▶ [What to produce] In full and without changes, output the data.

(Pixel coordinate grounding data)
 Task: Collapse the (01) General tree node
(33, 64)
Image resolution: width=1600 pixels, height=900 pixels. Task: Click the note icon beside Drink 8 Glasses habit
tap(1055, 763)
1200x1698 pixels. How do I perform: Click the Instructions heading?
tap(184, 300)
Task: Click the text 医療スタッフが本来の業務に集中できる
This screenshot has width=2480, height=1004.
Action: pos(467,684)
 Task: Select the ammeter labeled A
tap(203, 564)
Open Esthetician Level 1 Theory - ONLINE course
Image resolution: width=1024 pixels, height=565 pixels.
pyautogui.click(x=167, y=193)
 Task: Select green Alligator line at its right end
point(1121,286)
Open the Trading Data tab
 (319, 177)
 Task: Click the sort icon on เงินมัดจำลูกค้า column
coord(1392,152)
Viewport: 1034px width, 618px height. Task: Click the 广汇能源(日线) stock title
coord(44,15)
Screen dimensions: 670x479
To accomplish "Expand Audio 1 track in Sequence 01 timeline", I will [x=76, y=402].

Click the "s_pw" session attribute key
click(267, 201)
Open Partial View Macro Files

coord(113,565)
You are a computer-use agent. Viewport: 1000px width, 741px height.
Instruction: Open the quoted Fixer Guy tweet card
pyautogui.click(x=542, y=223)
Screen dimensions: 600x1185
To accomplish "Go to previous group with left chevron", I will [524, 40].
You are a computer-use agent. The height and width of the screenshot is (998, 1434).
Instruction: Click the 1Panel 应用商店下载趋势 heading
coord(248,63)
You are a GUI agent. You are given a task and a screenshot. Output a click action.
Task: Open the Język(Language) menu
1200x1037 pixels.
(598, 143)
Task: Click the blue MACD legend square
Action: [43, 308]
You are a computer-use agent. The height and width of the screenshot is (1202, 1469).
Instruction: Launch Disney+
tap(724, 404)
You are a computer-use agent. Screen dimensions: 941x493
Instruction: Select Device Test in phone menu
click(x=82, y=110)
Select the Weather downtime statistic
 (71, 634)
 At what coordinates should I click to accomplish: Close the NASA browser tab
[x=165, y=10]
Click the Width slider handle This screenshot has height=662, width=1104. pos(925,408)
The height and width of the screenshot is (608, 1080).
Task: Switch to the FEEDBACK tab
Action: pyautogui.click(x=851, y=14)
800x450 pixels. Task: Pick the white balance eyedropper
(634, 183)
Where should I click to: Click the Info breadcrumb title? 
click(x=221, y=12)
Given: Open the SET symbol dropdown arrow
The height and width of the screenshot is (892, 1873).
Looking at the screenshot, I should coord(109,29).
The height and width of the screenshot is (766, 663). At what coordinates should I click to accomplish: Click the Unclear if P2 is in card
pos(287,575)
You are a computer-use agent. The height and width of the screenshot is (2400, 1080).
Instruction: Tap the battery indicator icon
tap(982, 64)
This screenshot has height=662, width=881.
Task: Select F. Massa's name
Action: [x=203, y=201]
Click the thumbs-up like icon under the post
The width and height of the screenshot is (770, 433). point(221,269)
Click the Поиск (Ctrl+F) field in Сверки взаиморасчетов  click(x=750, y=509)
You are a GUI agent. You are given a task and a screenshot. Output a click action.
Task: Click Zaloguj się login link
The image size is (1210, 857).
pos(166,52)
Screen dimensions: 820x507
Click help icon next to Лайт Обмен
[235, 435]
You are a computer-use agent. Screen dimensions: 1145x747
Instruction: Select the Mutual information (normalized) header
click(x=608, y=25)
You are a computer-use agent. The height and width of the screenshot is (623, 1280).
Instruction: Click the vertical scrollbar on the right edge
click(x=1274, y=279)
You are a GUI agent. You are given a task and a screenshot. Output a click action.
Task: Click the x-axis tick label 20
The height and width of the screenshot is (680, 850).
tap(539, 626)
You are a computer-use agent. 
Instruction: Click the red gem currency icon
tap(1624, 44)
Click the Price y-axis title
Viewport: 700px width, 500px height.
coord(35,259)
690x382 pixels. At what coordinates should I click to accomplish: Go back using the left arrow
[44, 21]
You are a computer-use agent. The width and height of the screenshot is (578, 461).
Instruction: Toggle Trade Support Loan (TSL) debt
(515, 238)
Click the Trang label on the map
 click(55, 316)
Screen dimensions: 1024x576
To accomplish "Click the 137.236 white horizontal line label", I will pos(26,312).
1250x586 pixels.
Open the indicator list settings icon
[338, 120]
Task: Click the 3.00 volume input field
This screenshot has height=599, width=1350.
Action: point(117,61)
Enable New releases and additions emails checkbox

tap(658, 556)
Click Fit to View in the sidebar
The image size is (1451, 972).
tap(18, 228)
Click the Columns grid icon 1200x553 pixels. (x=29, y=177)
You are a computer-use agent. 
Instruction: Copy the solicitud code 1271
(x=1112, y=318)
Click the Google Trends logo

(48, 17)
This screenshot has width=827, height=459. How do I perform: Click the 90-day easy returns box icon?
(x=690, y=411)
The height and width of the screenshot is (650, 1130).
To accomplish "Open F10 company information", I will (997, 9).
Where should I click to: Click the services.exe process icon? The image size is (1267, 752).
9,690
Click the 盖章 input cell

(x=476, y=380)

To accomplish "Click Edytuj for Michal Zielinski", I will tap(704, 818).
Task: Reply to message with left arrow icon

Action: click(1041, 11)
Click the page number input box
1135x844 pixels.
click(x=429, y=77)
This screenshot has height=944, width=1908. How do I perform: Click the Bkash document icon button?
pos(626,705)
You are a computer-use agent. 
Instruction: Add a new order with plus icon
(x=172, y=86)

▶ [The completed task]
 Task: Collapse the (01) General tree node
(33, 64)
Image resolution: width=1600 pixels, height=900 pixels. Task: Click the note icon beside Drink 8 Glasses habit
tap(1055, 763)
1200x1698 pixels. How do I perform: Click the Instructions heading?
tap(184, 300)
Task: Click the text 医療スタッフが本来の業務に集中できる
This screenshot has width=2480, height=1004.
Action: pos(467,684)
 Task: Select the ammeter labeled A
tap(203, 564)
Open Esthetician Level 1 Theory - ONLINE course
Image resolution: width=1024 pixels, height=565 pixels.
pyautogui.click(x=167, y=193)
 Task: Select green Alligator line at its right end
point(1121,286)
Open the Trading Data tab
 (319, 177)
 Task: Click the sort icon on เงินมัดจำลูกค้า column
coord(1392,152)
Viewport: 1034px width, 618px height. Task: Click the 广汇能源(日线) stock title
coord(44,15)
Screen dimensions: 670x479
To accomplish "Expand Audio 1 track in Sequence 01 timeline", I will [x=76, y=402].

Click the "s_pw" session attribute key
click(267, 201)
Open Partial View Macro Files

coord(113,565)
You are a computer-use agent. Viewport: 1000px width, 741px height.
Instruction: Open the quoted Fixer Guy tweet card
pyautogui.click(x=542, y=223)
Screen dimensions: 600x1185
To accomplish "Go to previous group with left chevron", I will [524, 40].
You are a computer-use agent. The height and width of the screenshot is (998, 1434).
Instruction: Click the 1Panel 应用商店下载趋势 heading
coord(248,63)
You are a GUI agent. You are given a task and a screenshot. Output a click action.
Task: Open the Język(Language) menu
1200x1037 pixels.
(598, 143)
Task: Click the blue MACD legend square
Action: [43, 308]
You are a computer-use agent. The height and width of the screenshot is (1202, 1469).
Instruction: Launch Disney+
tap(724, 404)
You are a computer-use agent. Screen dimensions: 941x493
Instruction: Select Device Test in phone menu
click(x=82, y=110)
Select the Weather downtime statistic
 (71, 634)
 At what coordinates should I click to accomplish: Close the NASA browser tab
[x=165, y=10]
Click the Width slider handle This screenshot has height=662, width=1104. pos(925,408)
The height and width of the screenshot is (608, 1080).
Task: Switch to the FEEDBACK tab
Action: pyautogui.click(x=851, y=14)
800x450 pixels. Task: Pick the white balance eyedropper
(634, 183)
Where should I click to: Click the Info breadcrumb title? 
click(x=221, y=12)
Given: Open the SET symbol dropdown arrow
The height and width of the screenshot is (892, 1873).
Looking at the screenshot, I should coord(109,29).
The height and width of the screenshot is (766, 663). At what coordinates should I click to accomplish: Click the Unclear if P2 is in card
pos(287,575)
You are a computer-use agent. The height and width of the screenshot is (2400, 1080).
Instruction: Tap the battery indicator icon
tap(982, 64)
This screenshot has height=662, width=881.
Task: Select F. Massa's name
Action: [x=203, y=201]
Click the thumbs-up like icon under the post
The width and height of the screenshot is (770, 433). point(221,269)
Click the Поиск (Ctrl+F) field in Сверки взаиморасчетов  click(x=750, y=509)
You are a GUI agent. You are given a task and a screenshot. Output a click action.
Task: Click Zaloguj się login link
The image size is (1210, 857).
pos(166,52)
Screen dimensions: 820x507
Click help icon next to Лайт Обмен
[235, 435]
You are a computer-use agent. Screen dimensions: 1145x747
Instruction: Select the Mutual information (normalized) header
click(x=608, y=25)
You are a computer-use agent. The height and width of the screenshot is (623, 1280).
Instruction: Click the vertical scrollbar on the right edge
click(x=1274, y=279)
You are a GUI agent. You are given a task and a screenshot. Output a click action.
Task: Click the x-axis tick label 20
The height and width of the screenshot is (680, 850).
tap(539, 626)
You are a computer-use agent. 
Instruction: Click the red gem currency icon
tap(1624, 44)
Click the Price y-axis title
Viewport: 700px width, 500px height.
coord(35,259)
690x382 pixels. At what coordinates should I click to accomplish: Go back using the left arrow
[44, 21]
You are a computer-use agent. The width and height of the screenshot is (578, 461).
Instruction: Toggle Trade Support Loan (TSL) debt
(515, 238)
Click the Trang label on the map
 click(55, 316)
Screen dimensions: 1024x576
To accomplish "Click the 137.236 white horizontal line label", I will pos(26,312).
1250x586 pixels.
Open the indicator list settings icon
[338, 120]
Task: Click the 3.00 volume input field
This screenshot has height=599, width=1350.
Action: point(117,61)
Enable New releases and additions emails checkbox

tap(658, 556)
Click Fit to View in the sidebar
The image size is (1451, 972).
tap(18, 228)
Click the Columns grid icon 1200x553 pixels. (x=29, y=177)
You are a computer-use agent. 
Instruction: Copy the solicitud code 1271
(x=1112, y=318)
Click the Google Trends logo

(48, 17)
This screenshot has width=827, height=459. How do I perform: Click the 90-day easy returns box icon?
(x=690, y=411)
The height and width of the screenshot is (650, 1130).
To accomplish "Open F10 company information", I will (997, 9).
Where should I click to: Click the services.exe process icon? The image size is (1267, 752).
9,690
Click the 盖章 input cell

(x=476, y=380)

To accomplish "Click Edytuj for Michal Zielinski", I will tap(704, 818).
Task: Reply to message with left arrow icon

Action: click(1041, 11)
Click the page number input box
1135x844 pixels.
click(x=429, y=77)
This screenshot has height=944, width=1908. How do I perform: Click the Bkash document icon button?
pos(626,705)
You are a computer-use agent. 
Instruction: Add a new order with plus icon
(x=172, y=86)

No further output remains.